Last December, in her speech at the high-level Forum, the European Commissioner for Competition Margrethe Vestager stated that: ‘There are two key elements in the State Aid Modernisation programme (SAM) which are of particular importance: transparency, which lets citizens know where their money has gone, and evaluation, which tells them whether it has been well spent.’ The EESC strongly agrees with this message.


The EESC welcomes the debate on impact evaluation in relation to business aid policy and urges the Commission to press ahead with the approach that it has been taking for some years now.


It should be noted however that many aid schemes today are not subject to an impact evaluation, with the exception of evaluations laid down by European Regulations. In many cases, regulations merely require confirmation that individual operations formally adhere to legal requirements — they do not therefore enable a comprehensive, long-term evaluation of the effectiveness and efficiency of all investments made in support of firms. The EESC would like to see a generalisation of impact evaluations and possibly a lowering of the EUR 150 million average annual budget threshold currently set by the General Block Exemption Regulation as a limit, in excess of which aid schemes are required to submit an ex-ante evaluation plan — as otherwise this requirement would not apply to many Member States, particularly when the aid in question is considerable in relation to the size of the state.


The EESC highlights how the overall legislative framework on State aid is gradually transforming the Commission’s role, moving it away from a predominantly administrative culture which once dominated, towards a new form of cooperation with Member States which seeks to optimise the results achieved by State aid, by focusing on its effectiveness and efficiency. The adoption of ‘modernisation’ was an important step forward.


Member States must establish appropriate mechanisms for evaluation, carried out by independent bodies. The EESC considers it necessary for the social partners to take part in the process of defining the evaluation model without sacrificing the considerable expertise acquired by public authority staff. Such staff should have a role in developing evaluation processes and participate in the drafting of the final report, thus spreading a culture of evaluation within their own organisations and gradually improving the investigative process. The European Commission must contribute towards harmonising evaluation criteria in the Member States. Establishing comparable evaluation criteria will enable an overall assessment of the effectiveness and efficiency of State aid to be carried out.

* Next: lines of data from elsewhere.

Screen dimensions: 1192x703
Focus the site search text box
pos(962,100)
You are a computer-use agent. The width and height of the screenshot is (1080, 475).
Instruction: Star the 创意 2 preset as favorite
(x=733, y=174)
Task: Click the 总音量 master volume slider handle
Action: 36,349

Particular attention should be paid to specific circumstances in the regions involved in the State aid system. The Commission’s commendable decision to exempt over 80 % of total State aid from prior notification (1) allows funding to be granted immediately but also significantly increases responsibilities and costs for local authorities, thus increasing public spending. Member States will therefore be required to concentrate on providing the necessary resources to launch targeted training courses and to initiate the sharing of best practices between local authorities. A culture of ‘partnerships’ must be developed at all levels.


The EESC believes that the new system which grants Member States responsibility for ex-ante evaluation will increase overall costs to public administrations and to firms. Careful planning is therefore required to eliminate unnecessary burdens and simplify procedures. It also notes that the six month duration of the authorisation procedures for evaluation plans of very complex schemes could be too tight and that establishing a counterfactual model could present major difficulties for small states.


The EESC recommends the rapid adoption of the communication on the concept of State aid, particularly in order to help local authorities. The mass exemption from prior notification has transferred a double burden of defining State aid and implementing it in a manner that is compatible with the market onto these authorities. For instance, in the case of public funding for culture and heritage conservation, the continuing legal uncertainty as to which of these constitutes State aid causes authorities to consider all interventions as subject to regulation on State aid and therefore to all the administrative and procedural burdens that this entails. This same uncertainty also characterises public financing for all infrastructure, in particular since the court ruling on the Leipzig airport case. A clear and concise distinction must be made between public support to firms which does not constitute State aid and support that can be considered as State aid pursuant to the definition set out under Article 107(1) of the Treaty of the Functioning on the European Union (TFEU).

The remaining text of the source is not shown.